EU/3/18/2097 - orphan designation for treatment of glioma

Glioma is a type of brain tumour that affects the ‘glial’ cells (the cells that surround and support the nerve cells). Patients with glioma can have severe symptoms, but the types of symptoms depend on where the tumour develops in the brain.

Symptoms can include headaches, nausea (feeling sick), loss of appetite, vomiting, and changes in personality, mood, mental capacity and concentration. About one-fifth of patients with glioma have seizures (fits) for months or years before the disease is diagnosed.

Glioma is a long-term debilitating and life-threatening disease because of the severe damage to the brain, and it is associated with poor long-term survival.
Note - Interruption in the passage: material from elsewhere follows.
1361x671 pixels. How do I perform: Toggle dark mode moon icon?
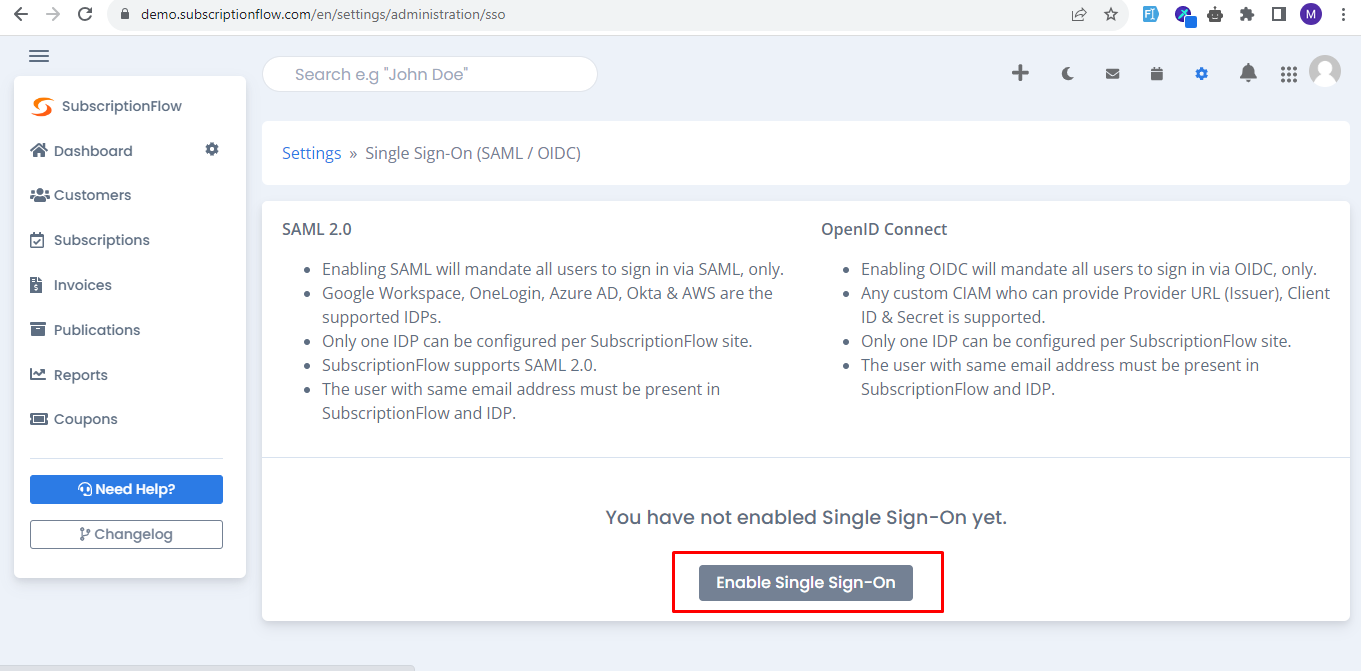[1068, 73]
At the time of designation, glioma affected approximately 2.6 in 10,000 people in the European Union (EU). This was equivalent to a total of around 135,000 people*, and is below the ceiling for orphan designation, which is 5 people in 10,000. This is based on the information provided by the sponsor and the knowledge of the Committee for Orphan Medicinal Products (COMP).

At the time of designation, several medicines were authorised for the treatment of glioma in the EU. Treatments for glioma included radiotherapy (treatment with radiation), chemotherapy (medicines to treat cancer) and surgery. Patients also received treatments for the symptoms of glioma, including corticosteroids to reduce pressure within the skull and medicines to prevent seizures.

The sponsor has provided sufficient information to show that larotrectinib might be of significant benefit for patients with glioma because early data showed that the condition did not get worse in patients in whom authorised treatments were not effective. This assumption will need to be confirmed at the time of marketing authorisation, in order to maintain the orphan status.

Some patients with glioma have genetic mutations (changes) called NTRK gene fusions which result in the production of altered TRK proteins that can cause cancer.

Larotrectinib blocks the activity of the altered TRK proteins, thus preventing or slowing down the growth of glioma.

The effects of larotrectinib have been evaluated in experimental models.

At the time of submission of the application for orphan designation, clinical trials with the medicine in patients with glioma were ongoing.

At the time of submission, larotrectinib was not authorised anywhere in the EU for glioma. Orphan designation of the medicine had been granted in the United States for soft tissue sarcoma, solid tumors with NTRK-fusion proteins and infantile fibrosarcoma.

In accordance with Regulation (EC) No 141/2000 of 16 December 1999, the COMP adopted a positive opinion on 18 October 2018 recommending the granting of this designation.

• the seriousness of the condition;
• the existence of alternative methods of diagnosis, prevention or treatment;
• either the rarity of the condition (affecting not more than 5 in 10,000 people in the EU) or insufficient returns on investment.

Designated orphan medicinal products are products that are still under investigation and are considered for orphan designation on the basis of potential activity. An orphan designation is not a marketing authorisation. As a consequence, demonstration of quality, safety and efficacy is necessary before a product can be granted a marketing authorisation.